# Should I Shorten Links?



## BML (Nov 25, 2001)

My question is primarily about external links that I have on a wordpress-built page. Some links' URLs are quite long- for example, sharing a Google Map. What is the best way to format them: should I use the full original URL, or shorten the URL using a URL shortener such as tinyURL or Bit.ly (I also have some old ones using Google's own now discontinued shortener Goo.gl), or should I use a Wordpress plugin that will allow me to make a custom URL using my own domain - for example, mydomain.com/map which would re-direct to a specific Google map.

Which is the best way to put links on a page? Will it have an effect on google's ranking of the page?


----------



## OpiDial (Jun 15, 2020)

you can shorten external URLs in whatever way you want. Just stay consistent with that and use the same tool for everything. 

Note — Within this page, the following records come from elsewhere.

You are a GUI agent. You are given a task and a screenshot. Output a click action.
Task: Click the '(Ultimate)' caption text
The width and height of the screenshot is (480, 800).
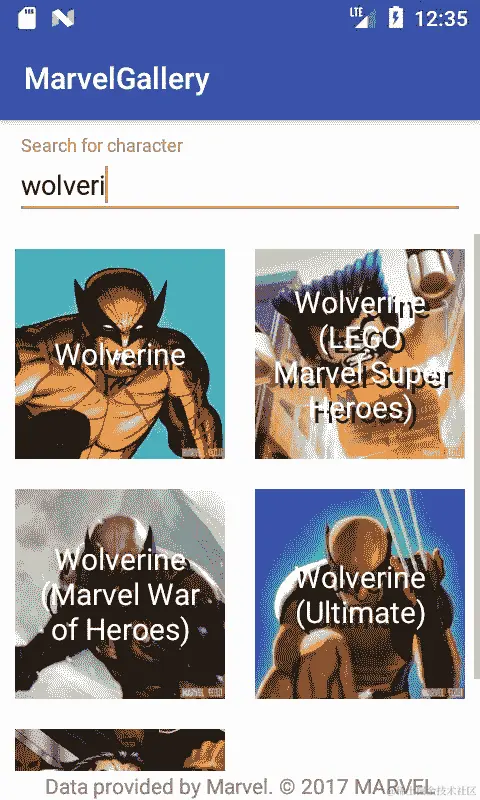coord(360,613)
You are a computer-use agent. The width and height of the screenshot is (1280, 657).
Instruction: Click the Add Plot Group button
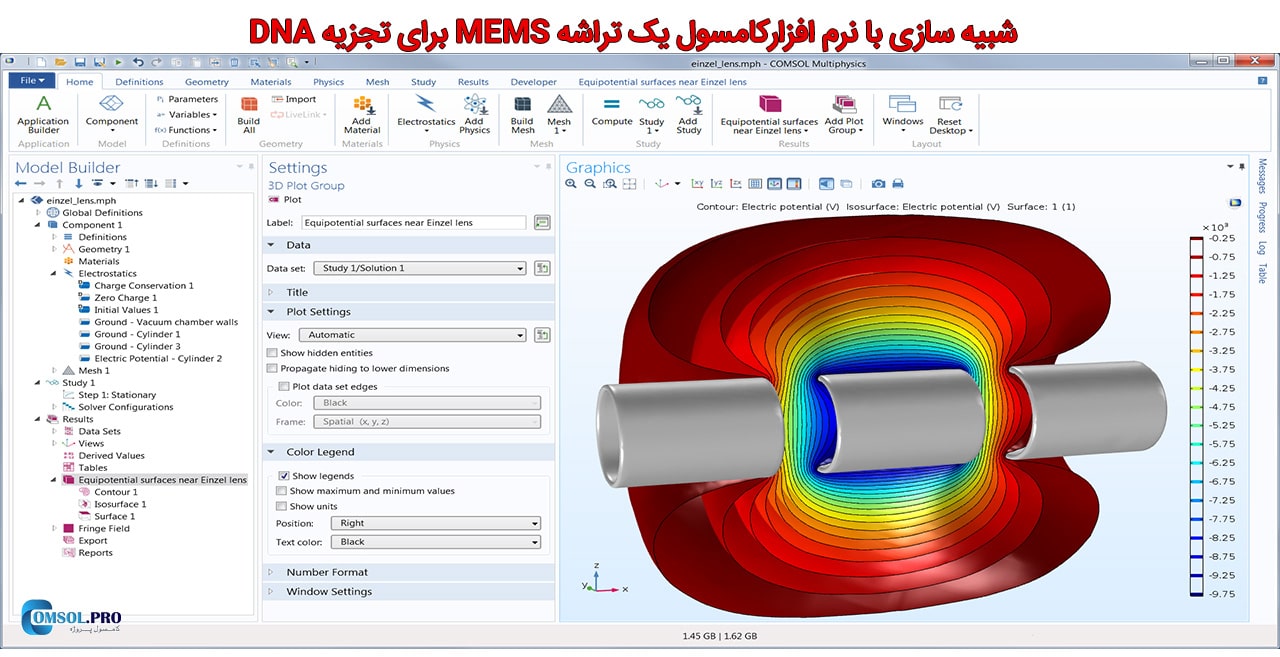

And for sure WP plugin looks best for that. Easy to use, track, and work with.


----------



## Xsage (Jan 8, 2016)

From a security perspective I would be very cautious with shortening links especially with services like tiny url. This is because many malicious sites hide malicious payloads using this technique and when you click on the link you never know what your are going to get and where it will direct you to. So much so that many security centric browser addons block any content on a webpage that refers to these domains which could impact the usability of your website for your users.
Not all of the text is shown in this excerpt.